The answer is to be an exact copy of the lines below running from the line with "Task: Click the divider" down to the line with "Click 'actions/cache@v3' action", both ends included, and nothing more.

***

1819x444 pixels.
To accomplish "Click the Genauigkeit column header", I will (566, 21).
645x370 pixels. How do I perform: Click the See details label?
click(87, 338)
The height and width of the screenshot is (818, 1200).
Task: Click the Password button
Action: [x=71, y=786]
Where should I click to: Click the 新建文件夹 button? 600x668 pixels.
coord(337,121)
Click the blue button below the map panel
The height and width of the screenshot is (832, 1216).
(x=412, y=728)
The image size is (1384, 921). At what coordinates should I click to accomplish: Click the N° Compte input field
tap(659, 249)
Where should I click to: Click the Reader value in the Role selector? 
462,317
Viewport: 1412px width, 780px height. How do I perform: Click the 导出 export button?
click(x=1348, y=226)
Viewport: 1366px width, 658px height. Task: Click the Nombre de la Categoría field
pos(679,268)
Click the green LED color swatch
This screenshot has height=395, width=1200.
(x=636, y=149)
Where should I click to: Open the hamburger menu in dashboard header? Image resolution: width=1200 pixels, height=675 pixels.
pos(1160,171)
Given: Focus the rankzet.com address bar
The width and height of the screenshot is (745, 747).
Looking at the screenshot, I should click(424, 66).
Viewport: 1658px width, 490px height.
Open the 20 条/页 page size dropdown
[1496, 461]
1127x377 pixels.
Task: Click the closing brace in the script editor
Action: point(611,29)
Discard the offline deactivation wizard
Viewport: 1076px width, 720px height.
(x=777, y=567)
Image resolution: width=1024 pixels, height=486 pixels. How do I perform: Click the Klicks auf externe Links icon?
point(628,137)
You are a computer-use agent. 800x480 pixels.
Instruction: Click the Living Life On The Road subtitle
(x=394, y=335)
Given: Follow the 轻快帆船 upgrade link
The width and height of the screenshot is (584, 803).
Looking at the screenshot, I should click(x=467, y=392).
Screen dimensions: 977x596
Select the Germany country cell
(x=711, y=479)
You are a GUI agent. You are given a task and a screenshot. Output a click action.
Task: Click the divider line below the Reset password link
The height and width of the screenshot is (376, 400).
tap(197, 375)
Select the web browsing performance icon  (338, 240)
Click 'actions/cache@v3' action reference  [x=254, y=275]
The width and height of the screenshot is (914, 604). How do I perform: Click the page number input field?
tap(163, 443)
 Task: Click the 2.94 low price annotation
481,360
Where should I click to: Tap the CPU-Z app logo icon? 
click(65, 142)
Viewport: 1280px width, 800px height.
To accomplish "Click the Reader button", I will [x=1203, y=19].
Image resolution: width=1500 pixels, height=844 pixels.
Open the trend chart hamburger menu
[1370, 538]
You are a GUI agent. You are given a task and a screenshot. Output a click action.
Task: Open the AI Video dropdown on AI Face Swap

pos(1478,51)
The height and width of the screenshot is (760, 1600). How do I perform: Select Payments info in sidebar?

***

*Output of the exercise*.
Task: Click the divider line below the Reset password link
The height and width of the screenshot is (376, 400).
tap(197, 375)
Select the web browsing performance icon  (338, 240)
Click 'actions/cache@v3' action reference  [x=254, y=275]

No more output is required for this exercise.